(Stored items)

---

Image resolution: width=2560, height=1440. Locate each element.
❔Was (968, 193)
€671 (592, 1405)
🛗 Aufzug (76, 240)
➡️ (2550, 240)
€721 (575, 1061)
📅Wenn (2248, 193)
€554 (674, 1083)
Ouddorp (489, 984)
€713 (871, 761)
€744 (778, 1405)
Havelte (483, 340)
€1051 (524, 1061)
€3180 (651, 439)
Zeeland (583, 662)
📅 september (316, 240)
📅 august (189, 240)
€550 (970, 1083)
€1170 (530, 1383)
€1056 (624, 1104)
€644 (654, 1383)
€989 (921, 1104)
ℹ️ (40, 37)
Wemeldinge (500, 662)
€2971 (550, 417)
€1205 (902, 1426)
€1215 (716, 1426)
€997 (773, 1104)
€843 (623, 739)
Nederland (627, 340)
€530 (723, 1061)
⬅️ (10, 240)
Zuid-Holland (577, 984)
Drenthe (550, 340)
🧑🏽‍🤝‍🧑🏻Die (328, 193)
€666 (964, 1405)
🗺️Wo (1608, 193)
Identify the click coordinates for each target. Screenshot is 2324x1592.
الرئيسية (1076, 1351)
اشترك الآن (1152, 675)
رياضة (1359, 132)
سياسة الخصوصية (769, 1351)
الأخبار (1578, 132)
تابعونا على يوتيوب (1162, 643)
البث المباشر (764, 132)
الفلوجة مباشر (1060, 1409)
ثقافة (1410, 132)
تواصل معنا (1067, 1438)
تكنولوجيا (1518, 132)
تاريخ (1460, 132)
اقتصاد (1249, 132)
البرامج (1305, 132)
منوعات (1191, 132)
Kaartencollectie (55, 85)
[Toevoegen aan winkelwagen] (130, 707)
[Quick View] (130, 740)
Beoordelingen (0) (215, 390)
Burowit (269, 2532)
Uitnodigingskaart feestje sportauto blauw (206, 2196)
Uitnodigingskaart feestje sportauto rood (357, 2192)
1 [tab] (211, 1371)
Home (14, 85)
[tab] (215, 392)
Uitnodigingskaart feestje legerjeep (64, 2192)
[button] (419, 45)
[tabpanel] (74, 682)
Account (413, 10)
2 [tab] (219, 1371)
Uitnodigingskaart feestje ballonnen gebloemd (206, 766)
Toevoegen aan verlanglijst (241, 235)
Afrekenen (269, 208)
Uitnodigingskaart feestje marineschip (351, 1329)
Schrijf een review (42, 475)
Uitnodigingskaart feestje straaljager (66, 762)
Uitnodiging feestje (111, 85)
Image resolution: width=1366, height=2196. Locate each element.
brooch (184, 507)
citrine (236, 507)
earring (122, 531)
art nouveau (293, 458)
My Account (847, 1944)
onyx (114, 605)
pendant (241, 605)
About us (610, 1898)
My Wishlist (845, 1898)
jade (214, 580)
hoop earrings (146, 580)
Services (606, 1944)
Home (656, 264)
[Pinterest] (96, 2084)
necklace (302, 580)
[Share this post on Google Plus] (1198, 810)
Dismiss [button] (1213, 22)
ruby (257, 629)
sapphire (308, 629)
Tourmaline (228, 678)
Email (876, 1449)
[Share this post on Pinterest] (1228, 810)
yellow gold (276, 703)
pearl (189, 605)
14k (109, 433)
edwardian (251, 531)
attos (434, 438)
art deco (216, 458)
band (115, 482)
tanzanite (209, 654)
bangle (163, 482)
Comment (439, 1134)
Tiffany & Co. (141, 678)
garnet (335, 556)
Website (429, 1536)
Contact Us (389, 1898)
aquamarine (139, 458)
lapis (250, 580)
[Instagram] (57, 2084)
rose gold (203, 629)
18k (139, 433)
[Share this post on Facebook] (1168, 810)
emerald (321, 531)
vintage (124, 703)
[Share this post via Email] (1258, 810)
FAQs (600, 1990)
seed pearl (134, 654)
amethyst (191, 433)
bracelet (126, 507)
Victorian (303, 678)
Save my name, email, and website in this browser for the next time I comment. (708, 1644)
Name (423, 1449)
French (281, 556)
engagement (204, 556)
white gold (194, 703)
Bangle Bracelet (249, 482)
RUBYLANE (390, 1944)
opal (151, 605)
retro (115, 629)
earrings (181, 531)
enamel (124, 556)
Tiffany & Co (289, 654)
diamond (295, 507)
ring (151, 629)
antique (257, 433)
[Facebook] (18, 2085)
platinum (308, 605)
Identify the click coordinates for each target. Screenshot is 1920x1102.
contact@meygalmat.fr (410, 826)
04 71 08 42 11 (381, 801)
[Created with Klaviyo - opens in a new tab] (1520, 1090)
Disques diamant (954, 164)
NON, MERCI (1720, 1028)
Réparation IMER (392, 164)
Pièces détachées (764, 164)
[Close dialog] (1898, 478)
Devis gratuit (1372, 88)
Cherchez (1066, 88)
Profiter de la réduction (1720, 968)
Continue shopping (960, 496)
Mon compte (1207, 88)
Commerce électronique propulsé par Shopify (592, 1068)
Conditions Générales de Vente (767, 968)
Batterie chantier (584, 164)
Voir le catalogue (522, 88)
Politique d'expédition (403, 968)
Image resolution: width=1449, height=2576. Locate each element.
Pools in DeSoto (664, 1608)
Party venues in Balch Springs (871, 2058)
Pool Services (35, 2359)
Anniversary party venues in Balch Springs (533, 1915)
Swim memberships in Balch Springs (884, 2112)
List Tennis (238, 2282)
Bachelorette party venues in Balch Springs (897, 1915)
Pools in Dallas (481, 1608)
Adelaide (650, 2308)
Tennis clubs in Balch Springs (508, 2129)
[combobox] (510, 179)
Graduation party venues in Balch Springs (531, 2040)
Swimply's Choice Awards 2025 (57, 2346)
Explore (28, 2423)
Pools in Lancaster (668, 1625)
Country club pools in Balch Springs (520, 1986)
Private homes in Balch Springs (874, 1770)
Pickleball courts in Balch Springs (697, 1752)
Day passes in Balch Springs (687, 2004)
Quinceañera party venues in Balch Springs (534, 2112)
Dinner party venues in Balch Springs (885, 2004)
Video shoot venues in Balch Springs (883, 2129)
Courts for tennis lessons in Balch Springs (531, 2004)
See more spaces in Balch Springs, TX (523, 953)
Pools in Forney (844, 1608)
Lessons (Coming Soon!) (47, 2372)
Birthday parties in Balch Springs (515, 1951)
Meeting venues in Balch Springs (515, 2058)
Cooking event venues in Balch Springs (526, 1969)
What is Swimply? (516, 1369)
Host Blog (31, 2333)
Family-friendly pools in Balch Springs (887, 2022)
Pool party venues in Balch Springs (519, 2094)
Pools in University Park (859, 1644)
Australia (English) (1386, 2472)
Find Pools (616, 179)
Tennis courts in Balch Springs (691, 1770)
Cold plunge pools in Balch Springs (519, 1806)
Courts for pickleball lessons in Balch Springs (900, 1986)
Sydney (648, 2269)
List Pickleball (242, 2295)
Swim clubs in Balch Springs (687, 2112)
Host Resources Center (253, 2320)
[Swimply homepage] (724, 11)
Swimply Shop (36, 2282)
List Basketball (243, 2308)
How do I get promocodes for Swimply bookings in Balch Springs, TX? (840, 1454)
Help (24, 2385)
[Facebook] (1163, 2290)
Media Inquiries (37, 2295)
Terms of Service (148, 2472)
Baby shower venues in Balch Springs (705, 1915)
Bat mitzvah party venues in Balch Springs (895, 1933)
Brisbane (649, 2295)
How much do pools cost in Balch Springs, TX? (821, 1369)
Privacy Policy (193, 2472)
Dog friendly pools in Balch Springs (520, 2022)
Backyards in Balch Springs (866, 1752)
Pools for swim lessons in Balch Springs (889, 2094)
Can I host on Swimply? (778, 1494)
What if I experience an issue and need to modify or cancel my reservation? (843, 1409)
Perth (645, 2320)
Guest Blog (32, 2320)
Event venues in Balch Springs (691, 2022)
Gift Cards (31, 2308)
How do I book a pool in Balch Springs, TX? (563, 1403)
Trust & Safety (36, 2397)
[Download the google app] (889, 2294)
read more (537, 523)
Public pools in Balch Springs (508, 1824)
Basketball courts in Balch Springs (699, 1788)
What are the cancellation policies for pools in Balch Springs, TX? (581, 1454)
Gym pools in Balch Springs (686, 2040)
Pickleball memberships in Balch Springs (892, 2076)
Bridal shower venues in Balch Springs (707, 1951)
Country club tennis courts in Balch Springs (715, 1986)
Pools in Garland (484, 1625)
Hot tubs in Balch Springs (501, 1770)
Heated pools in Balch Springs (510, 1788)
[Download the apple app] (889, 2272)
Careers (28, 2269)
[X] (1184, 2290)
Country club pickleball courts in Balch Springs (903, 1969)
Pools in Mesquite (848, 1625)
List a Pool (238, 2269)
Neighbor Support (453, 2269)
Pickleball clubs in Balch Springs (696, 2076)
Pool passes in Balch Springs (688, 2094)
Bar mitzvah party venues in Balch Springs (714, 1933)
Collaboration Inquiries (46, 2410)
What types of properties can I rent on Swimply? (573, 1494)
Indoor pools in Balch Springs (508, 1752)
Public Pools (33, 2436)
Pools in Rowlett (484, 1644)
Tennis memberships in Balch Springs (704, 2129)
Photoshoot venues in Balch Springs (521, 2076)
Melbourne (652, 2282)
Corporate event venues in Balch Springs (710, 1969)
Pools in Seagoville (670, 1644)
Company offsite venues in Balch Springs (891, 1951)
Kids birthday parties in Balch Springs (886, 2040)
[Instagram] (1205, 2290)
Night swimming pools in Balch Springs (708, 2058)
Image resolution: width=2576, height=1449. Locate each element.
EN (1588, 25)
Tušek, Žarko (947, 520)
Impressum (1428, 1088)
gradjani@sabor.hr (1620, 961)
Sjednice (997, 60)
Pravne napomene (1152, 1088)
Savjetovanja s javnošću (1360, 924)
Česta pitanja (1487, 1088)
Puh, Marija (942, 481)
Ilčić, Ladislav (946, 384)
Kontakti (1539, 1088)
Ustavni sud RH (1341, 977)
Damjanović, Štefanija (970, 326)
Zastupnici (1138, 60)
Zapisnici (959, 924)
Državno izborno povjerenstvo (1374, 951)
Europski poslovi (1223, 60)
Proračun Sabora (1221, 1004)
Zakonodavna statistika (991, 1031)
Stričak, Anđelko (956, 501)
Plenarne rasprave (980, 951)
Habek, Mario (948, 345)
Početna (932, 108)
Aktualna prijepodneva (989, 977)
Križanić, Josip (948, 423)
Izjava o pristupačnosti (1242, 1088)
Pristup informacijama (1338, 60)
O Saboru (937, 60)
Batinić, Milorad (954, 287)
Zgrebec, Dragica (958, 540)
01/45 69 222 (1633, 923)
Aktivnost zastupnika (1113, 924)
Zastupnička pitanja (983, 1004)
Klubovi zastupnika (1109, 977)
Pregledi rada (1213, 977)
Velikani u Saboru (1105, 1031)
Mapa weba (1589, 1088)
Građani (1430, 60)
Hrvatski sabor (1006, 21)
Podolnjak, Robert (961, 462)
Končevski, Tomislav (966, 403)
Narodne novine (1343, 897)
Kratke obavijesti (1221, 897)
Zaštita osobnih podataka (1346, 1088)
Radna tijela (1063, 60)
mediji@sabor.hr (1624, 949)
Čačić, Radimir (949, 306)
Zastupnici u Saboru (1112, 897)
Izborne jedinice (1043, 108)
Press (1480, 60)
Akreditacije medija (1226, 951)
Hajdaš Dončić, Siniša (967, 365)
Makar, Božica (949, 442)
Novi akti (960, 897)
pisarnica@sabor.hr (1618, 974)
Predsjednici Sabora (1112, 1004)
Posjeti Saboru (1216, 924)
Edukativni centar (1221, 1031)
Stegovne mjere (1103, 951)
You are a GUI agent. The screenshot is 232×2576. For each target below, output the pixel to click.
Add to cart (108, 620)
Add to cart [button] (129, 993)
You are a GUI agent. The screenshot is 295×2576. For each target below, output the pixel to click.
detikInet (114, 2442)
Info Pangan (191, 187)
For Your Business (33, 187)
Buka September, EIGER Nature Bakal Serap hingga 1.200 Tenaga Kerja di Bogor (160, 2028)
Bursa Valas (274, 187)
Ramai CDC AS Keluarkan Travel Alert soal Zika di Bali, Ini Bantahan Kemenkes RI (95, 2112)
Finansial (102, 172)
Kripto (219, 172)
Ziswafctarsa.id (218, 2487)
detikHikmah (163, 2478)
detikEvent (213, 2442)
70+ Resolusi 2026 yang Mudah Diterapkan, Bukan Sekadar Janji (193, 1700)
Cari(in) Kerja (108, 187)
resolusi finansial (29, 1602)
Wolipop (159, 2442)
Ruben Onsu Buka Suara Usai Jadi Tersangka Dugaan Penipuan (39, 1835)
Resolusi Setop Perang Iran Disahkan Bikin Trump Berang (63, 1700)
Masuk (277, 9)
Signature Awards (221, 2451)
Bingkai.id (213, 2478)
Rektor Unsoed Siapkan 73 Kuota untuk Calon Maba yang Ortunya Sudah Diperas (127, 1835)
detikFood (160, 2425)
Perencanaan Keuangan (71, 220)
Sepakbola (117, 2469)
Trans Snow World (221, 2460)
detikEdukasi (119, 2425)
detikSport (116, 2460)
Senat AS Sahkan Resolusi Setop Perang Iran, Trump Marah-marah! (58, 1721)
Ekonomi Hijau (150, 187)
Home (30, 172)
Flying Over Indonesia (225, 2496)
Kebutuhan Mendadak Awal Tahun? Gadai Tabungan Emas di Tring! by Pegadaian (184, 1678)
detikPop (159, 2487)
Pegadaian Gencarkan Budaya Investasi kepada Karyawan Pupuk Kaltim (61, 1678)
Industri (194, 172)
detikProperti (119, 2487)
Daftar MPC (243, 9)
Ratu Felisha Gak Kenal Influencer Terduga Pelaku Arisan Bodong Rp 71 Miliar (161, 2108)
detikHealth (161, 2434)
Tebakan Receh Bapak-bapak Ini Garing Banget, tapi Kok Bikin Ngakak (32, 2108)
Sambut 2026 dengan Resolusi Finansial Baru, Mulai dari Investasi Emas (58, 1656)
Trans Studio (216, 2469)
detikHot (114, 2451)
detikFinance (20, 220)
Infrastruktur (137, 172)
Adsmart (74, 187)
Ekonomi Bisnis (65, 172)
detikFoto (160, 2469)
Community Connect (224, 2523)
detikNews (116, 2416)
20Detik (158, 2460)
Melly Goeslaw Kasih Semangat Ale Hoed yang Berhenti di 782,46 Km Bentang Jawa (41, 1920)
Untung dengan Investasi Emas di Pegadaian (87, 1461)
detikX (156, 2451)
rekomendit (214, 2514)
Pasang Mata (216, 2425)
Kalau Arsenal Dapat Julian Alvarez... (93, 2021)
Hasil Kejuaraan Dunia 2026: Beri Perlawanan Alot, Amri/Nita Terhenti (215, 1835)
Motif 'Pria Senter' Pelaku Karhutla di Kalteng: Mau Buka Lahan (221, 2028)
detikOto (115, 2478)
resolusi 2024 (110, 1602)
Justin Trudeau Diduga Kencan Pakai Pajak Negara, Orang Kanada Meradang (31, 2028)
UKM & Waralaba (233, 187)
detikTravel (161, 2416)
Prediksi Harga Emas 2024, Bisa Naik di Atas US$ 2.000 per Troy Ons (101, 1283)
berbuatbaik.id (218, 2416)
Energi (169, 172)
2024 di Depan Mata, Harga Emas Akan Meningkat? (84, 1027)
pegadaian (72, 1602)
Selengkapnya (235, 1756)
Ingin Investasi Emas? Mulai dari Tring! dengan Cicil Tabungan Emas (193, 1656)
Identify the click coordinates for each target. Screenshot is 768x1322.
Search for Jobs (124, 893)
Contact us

---

In the entries above, find the line holding "Uitnodiging feestje (111, 85)" and the line holding "FAQs (600, 1990)", then retype exactly those two lines and every line between them, and nothing else.

Uitnodiging feestje (111, 85)
Image resolution: width=1366, height=2196. Locate each element.
brooch (184, 507)
citrine (236, 507)
earring (122, 531)
art nouveau (293, 458)
My Account (847, 1944)
onyx (114, 605)
pendant (241, 605)
About us (610, 1898)
My Wishlist (845, 1898)
jade (214, 580)
hoop earrings (146, 580)
Services (606, 1944)
Home (656, 264)
[Pinterest] (96, 2084)
necklace (302, 580)
[Share this post on Google Plus] (1198, 810)
Dismiss [button] (1213, 22)
ruby (257, 629)
sapphire (308, 629)
Tourmaline (228, 678)
Email (876, 1449)
[Share this post on Pinterest] (1228, 810)
yellow gold (276, 703)
pearl (189, 605)
14k (109, 433)
edwardian (251, 531)
attos (434, 438)
art deco (216, 458)
band (115, 482)
tanzanite (209, 654)
bangle (163, 482)
Comment (439, 1134)
Tiffany & Co. (141, 678)
garnet (335, 556)
Website (429, 1536)
Contact Us (389, 1898)
aquamarine (139, 458)
lapis (250, 580)
[Instagram] (57, 2084)
rose gold (203, 629)
18k (139, 433)
[Share this post on Facebook] (1168, 810)
emerald (321, 531)
vintage (124, 703)
[Share this post via Email] (1258, 810)
FAQs (600, 1990)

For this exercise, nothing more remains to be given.